Ксения закрыла глаза, подтверждая догадку подруги.
— И ты про нее мне расскажешь?
— Конечно… Только я мало знаю.
— И мы вместе придем к ней, когда ты поправишься!
— Не думаю… что она явится нам во второй раз.
— Ты хочешь сказать, что она… не всем открывает путь? Что не всякий в лесу дорогу найдет?
— Уверена! По крайней мере, пока это
— Боже, но почему?
Ксения покачала головой и прикрыла глаза, давая понять, что устала и хотела бы отдохнуть.

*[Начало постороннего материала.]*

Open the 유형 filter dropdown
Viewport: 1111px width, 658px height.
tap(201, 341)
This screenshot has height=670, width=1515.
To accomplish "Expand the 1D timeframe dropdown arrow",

— Милая, только еще вопрос. Скажи, почему ты не захотела, чтобы Юрасик отыскал в Москве твоего духовника? Что ты от меня все это время скрывала? Я ж это ясно почувствовала, а теперь, когда все позади, по-моему, можно и рассказать. А? Или все же не хочешь?
— Почему не хочу? Не хотелось мне… прошлого своего ворошить. Больно очень! Делала вид, что у меня все хорошо, чтоб не жалели, так легче было. А батюшка мой… он все знает. Поневоле напомнил бы… И вы бы сразу все поняли.
— А что, Ксенечка… Ох, прости меня, дуру настырную, ради Бога! Нашла время мучить расспросами!
— Ничего… — роженица опять улыбнулась Вере и, подняв руку, коснулась ее лба. — Я полюбила вас всех… Тебя. Веточку. Лешку, Юрасика…
— Он весь испереживался за тебя. Меня отругал.
— Да. Он очень… — она не договорила и с усилием сглотнула, как будто ком в горле мешал говорить. — Я… Мы с мужем расстались. Весной. Я была на четвертом месяце. Мне пришлось ненадолго уехать. Пока я была в отъезде, он… ну ты понимаешь. Прямо в дом водил… женщину эту. Я не выдержала — ушла. Лёну забрала. Жили мы у тетки. Потом…
Вера плакала, глядя на нее. Пыталась прервать. Но Ксения поднесла палец к ее губам.
— Раз уж начала… Так вот, я заняла денег и купила этот дом. На реке. Он пропал?
— Да. Его нет.
Ксения кивнула. Какое-то время молчала. Ее губы дрожали.
— Так получается, тебе негде жить? — спросила Вера.
— Получается так. Нам негде, — мать взглянула на сына. Он спал.
— Милая, не думай сейчас об этом, — воскликнула Вера. — Мы что-нибудь вместе придумаем. Мы же вместе теперь?
— Да. Лёна как?
— Не беспокойся. С ней все в порядке. Я ее заберу.
— Хорошо.
Ксения отвернулась к стене. Вера молча поцеловала ее и вышла.
А этажом ниже отец Валентин в это время сидел у кровати Сережи. Трое мужчин — соседей по палате — тактично вышли и покуривали на лестнице, ожидая, пока батюшка закончит беседу.
Сережа был ранен. Легко — в ногу. Но был очень слаб — потерял много крови еще до ранения, когда пытался свести счеты с жизнью, перерезав себе вены. Сразу же по прибытии в больницу ему сделали переливание крови, и теперь он лежал под капельницей.
Они говорили долго — не менее получаса. Врачи беспокоились, но все же смилостивились, вняв уговорам Веры, и дали поговорить. Она уверяла, что для больного эта беседа с батюшкой жизненно необходима.